Donald Trump has built his wealth by running a string of fraudulent businesses, financed by Deutsche Bank, leaving behind numerous bankruptcies, angry consumers, and countless lawsuits. Here is a list of just 13 of Donald Trump's failed businesses. I'll just highlight one of his biggest frauds - Trump University - which was nothing more than a multilevel marketing scam:
Also known at the Trump Entrepreneur Initiative, Trump University was a series of wealth-building seminars for which students paid as much as $34,995 for mentorships that would supposedly get them access to Trump's secrets of success. Instead of the hand-picked instructors Trump promised, the seminars were delivered by motivational speakers, often without degrees, and sometimes with criminal records. According to his FEC filings, Trump brought in $11,819 from the Trump Entrepreneur Initiative last year; he's now the subject of two class-action lawsuits in California related to Trump University, and a third suit, for $40 million, brought by New York Attorney General Eric Schneiderman.
Trump's Hausbank, Deutsche Bank, has likewise enriched itself with fraudulent activities. The difference is that Deutsche Bank has actually been convicted of fraud and may now lose its license to manage pension funds in the United States:
Regulators from London to Seoul have sanctioned Deutsche Bank for misdeeds committed over the past decade. The accumulation of crimes has now taken on a life of its own, prompting new inquiries based on previous episodes. The U.S. Labor Department, for instance, is considering whether the German bank’s two recent convictions for fraud in foreign countries should cost it the ability to manage billions of dollars of Americans’ retirement funds.

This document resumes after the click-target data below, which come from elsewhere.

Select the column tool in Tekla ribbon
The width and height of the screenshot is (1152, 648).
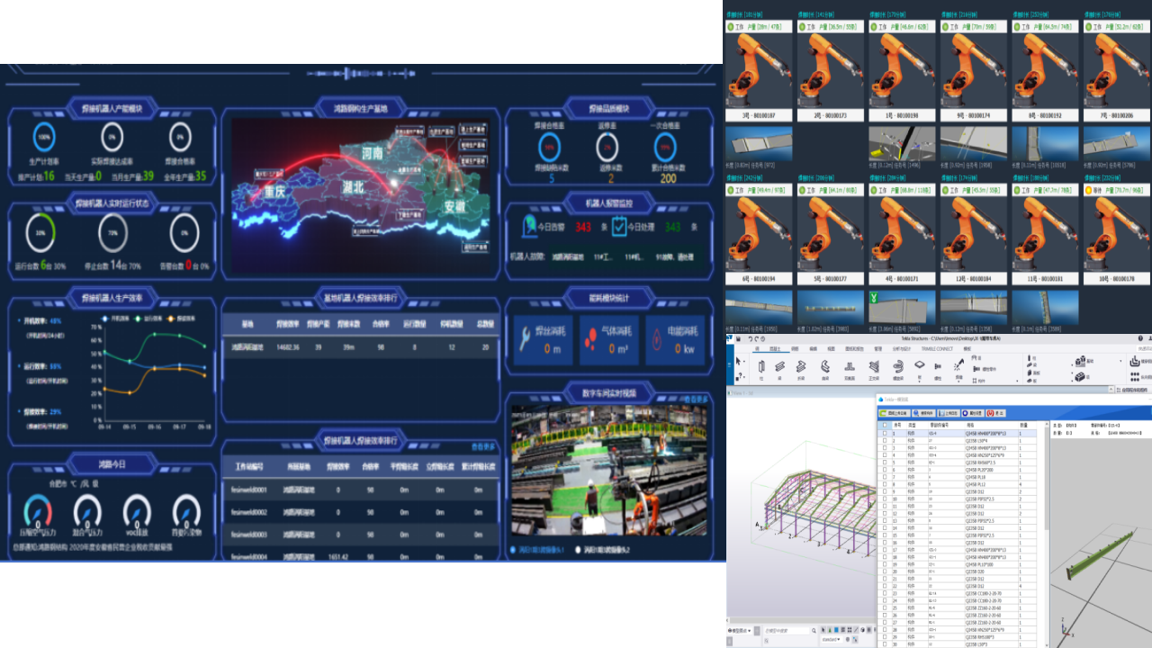point(761,366)
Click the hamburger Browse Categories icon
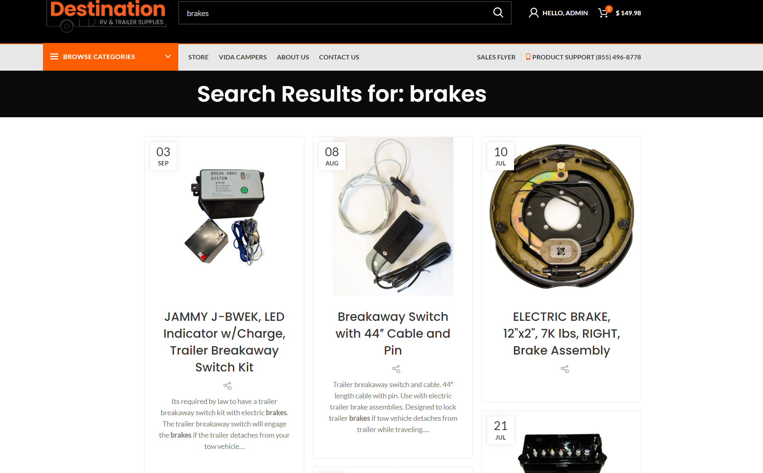 click(x=54, y=57)
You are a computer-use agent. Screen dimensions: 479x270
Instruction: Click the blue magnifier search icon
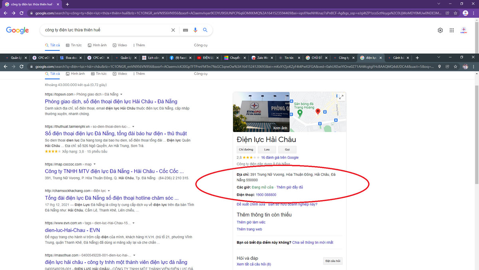(x=205, y=30)
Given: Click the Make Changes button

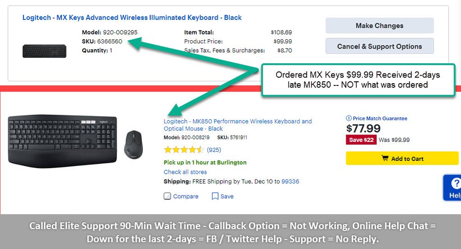Looking at the screenshot, I should [x=379, y=26].
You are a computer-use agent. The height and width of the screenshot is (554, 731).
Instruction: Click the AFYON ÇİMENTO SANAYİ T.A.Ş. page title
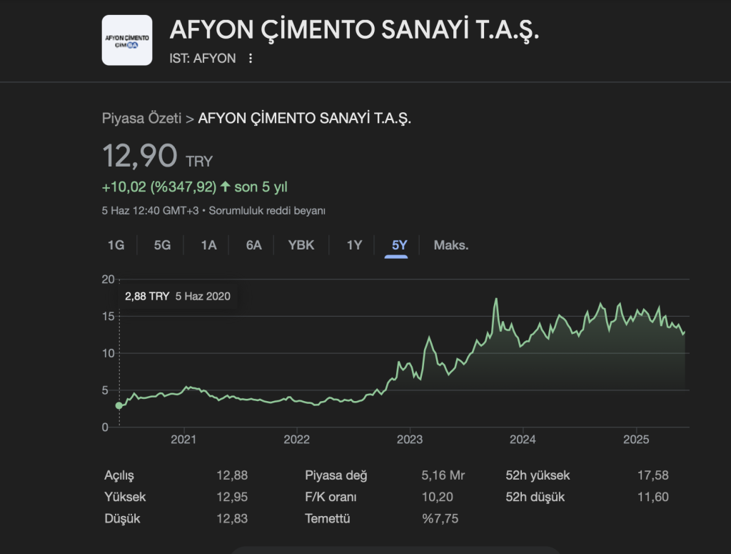tap(355, 30)
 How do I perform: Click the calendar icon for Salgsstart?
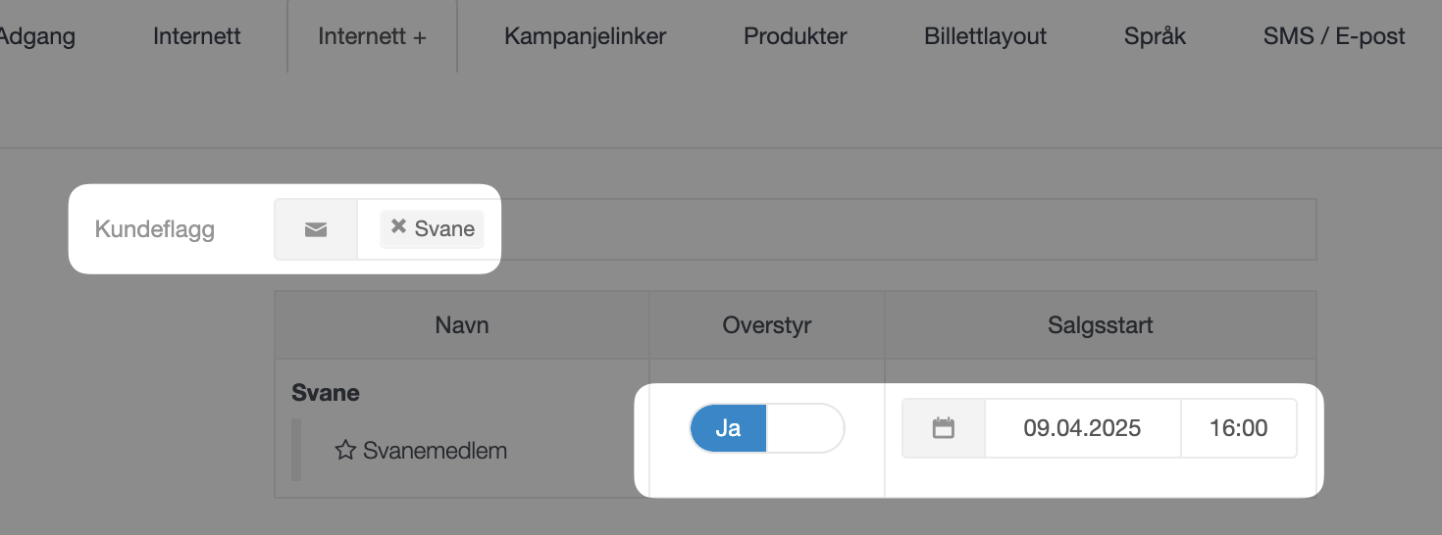(x=944, y=428)
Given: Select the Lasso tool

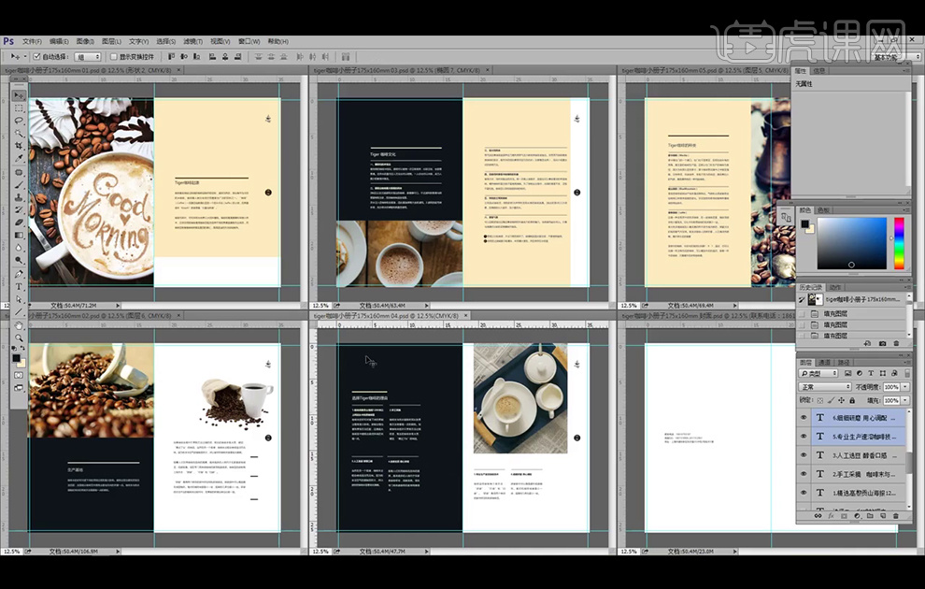Looking at the screenshot, I should 19,121.
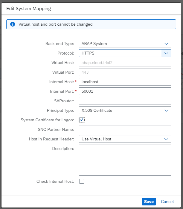Image resolution: width=183 pixels, height=209 pixels.
Task: Expand the Host In Request Header chevron
Action: (x=166, y=139)
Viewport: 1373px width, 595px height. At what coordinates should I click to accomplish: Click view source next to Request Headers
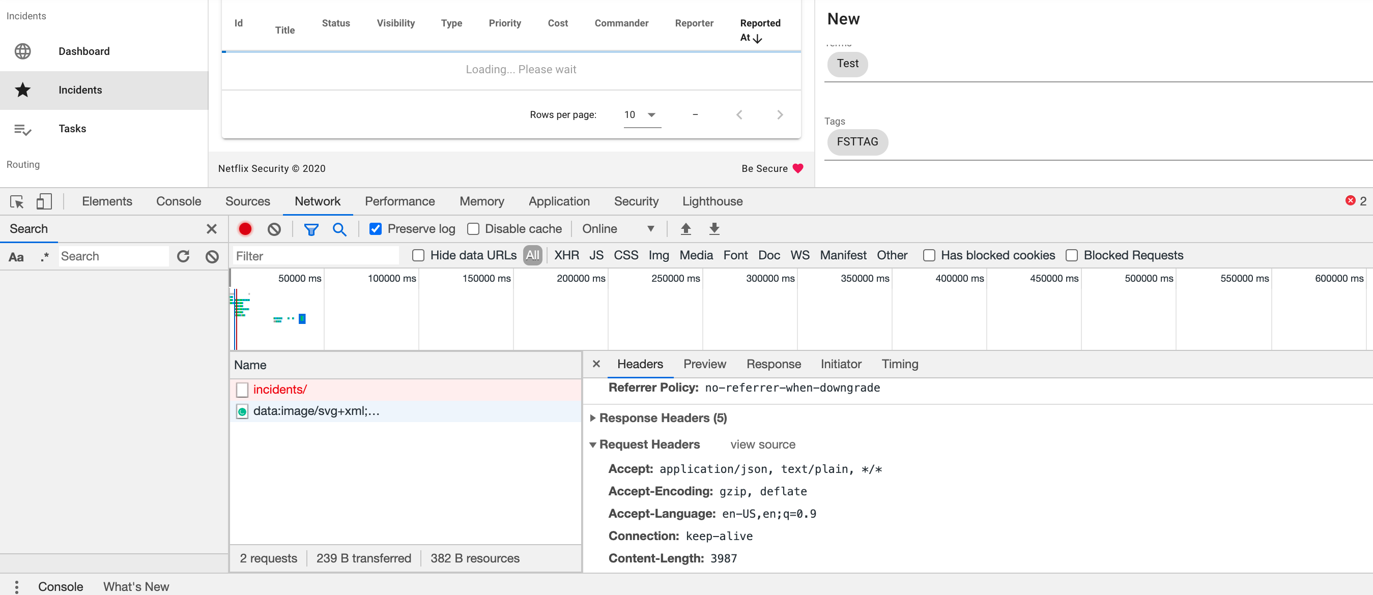tap(762, 444)
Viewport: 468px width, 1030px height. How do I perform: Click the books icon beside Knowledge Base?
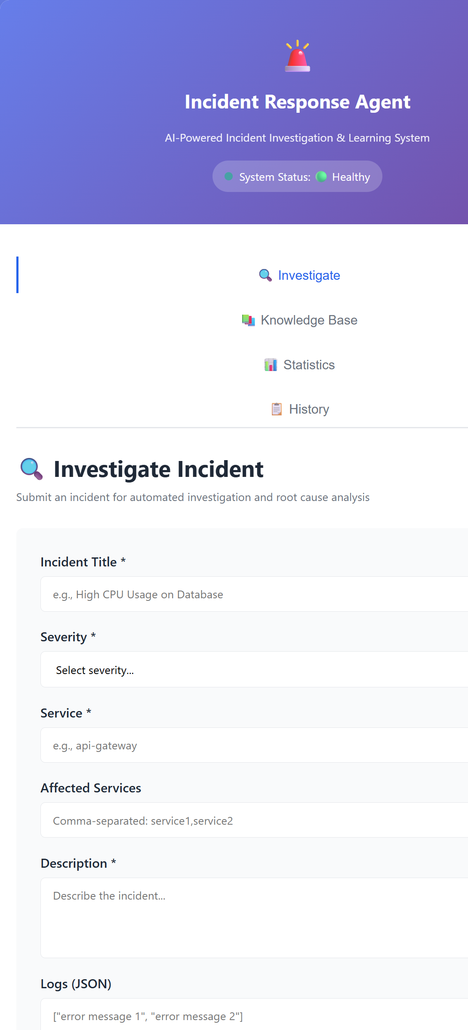click(x=248, y=320)
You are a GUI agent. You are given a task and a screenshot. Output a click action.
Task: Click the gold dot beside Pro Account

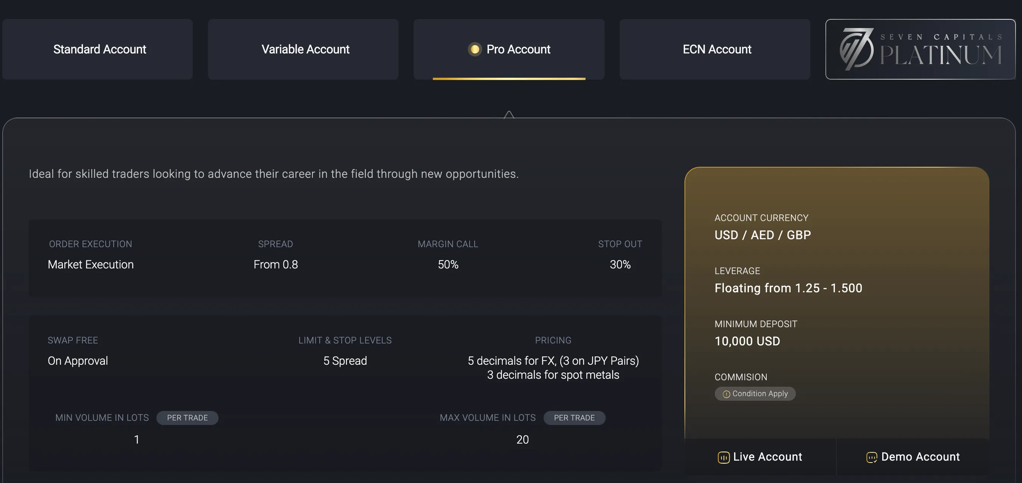475,49
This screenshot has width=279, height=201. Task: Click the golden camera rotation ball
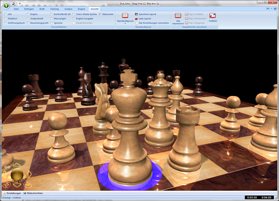[x=17, y=175]
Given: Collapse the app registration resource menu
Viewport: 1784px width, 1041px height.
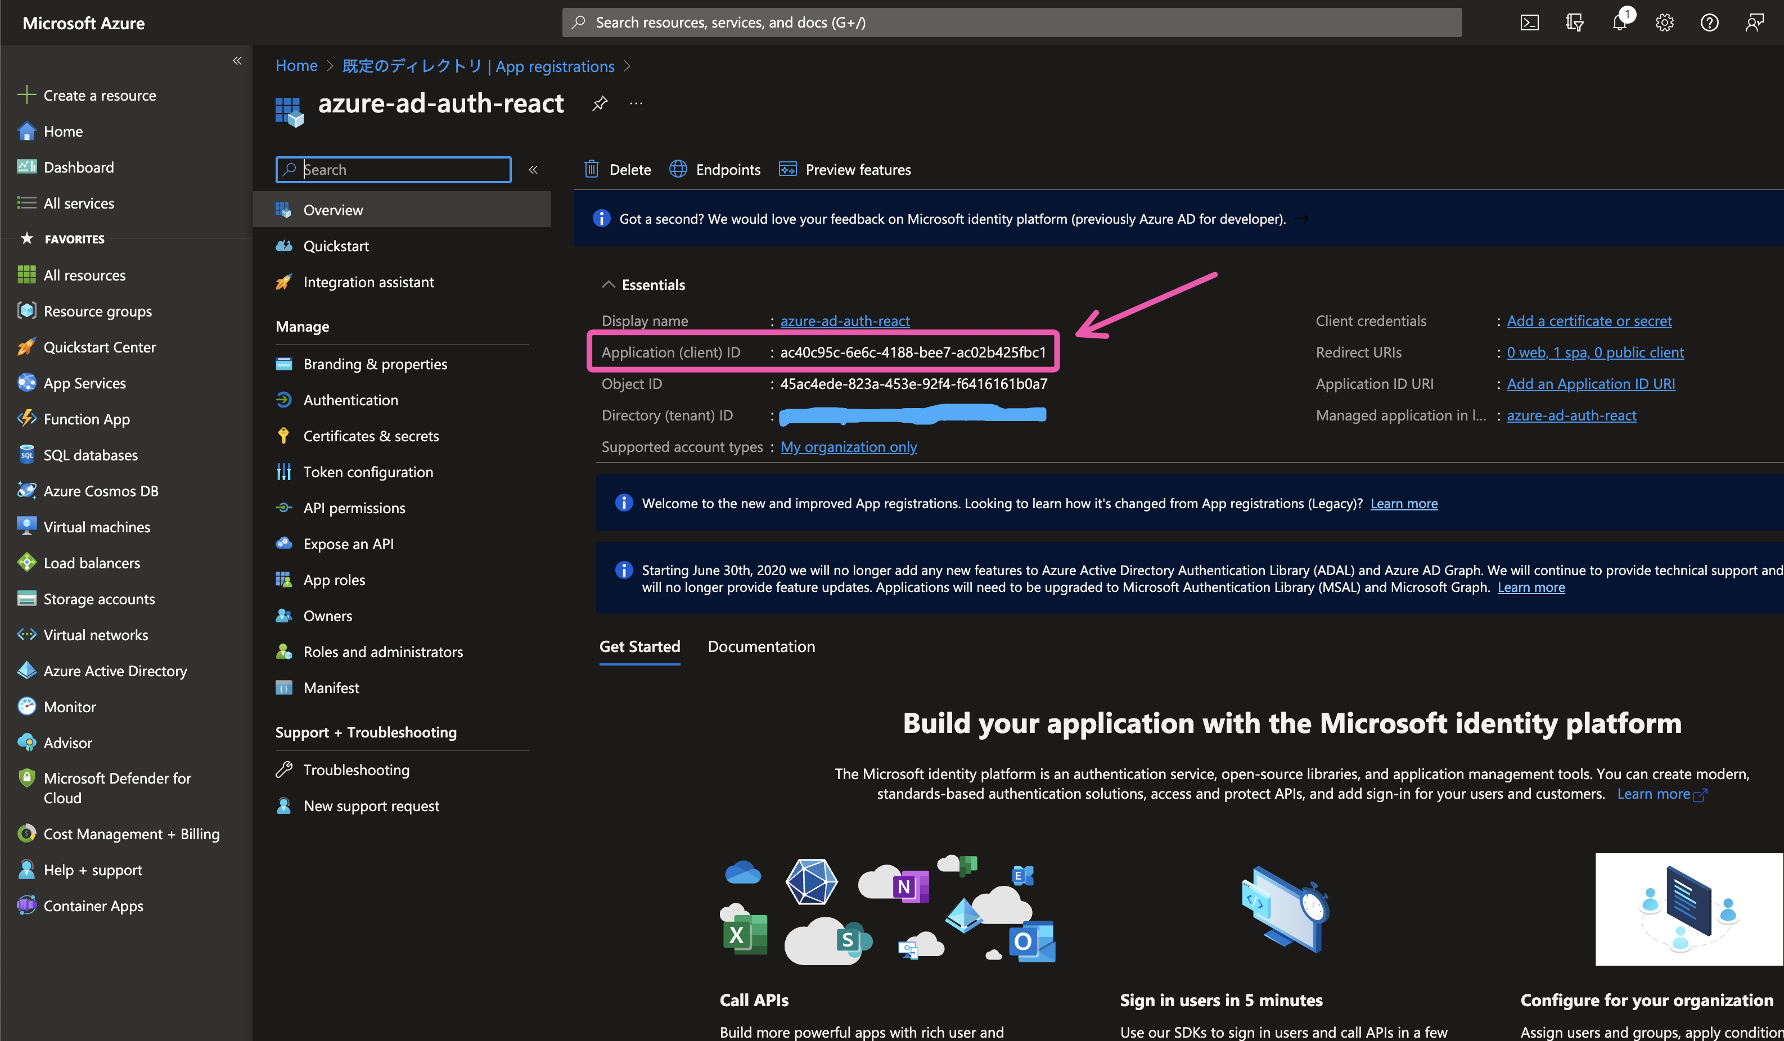Looking at the screenshot, I should (533, 170).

In a ruling that has gone mostly unreported outside of official filings, the department tentatively denied Deutsche Bank’s (ticker: DB) bid for an exemption from possible money-management restrictions. Because two units in other parts of the bank were convicted of felonies, the money management units have faced curbs on running U.S. pension money. At stake is Deutsche Bank’s official status as a qualified professional asset manager, or QPAM. The QPAM designation allows an asset manager to assume multiple roles in overseeing government-regulated Erisa pension plans, or those covered by the Employee Retirement Income Security Act of 1974. It’s unusual for Labor to deny an application for an exemption, even temporarily.
One other important difference between Trump and Deutsche Bank. Deutsche Bank has been forced to pay $billions$ in penalties and legal fees and its shares have lost more than half their value as the bank plans to lay off tens of thousands of employees.
Donald Trump could potentially be rewarded with the presidency of the United States.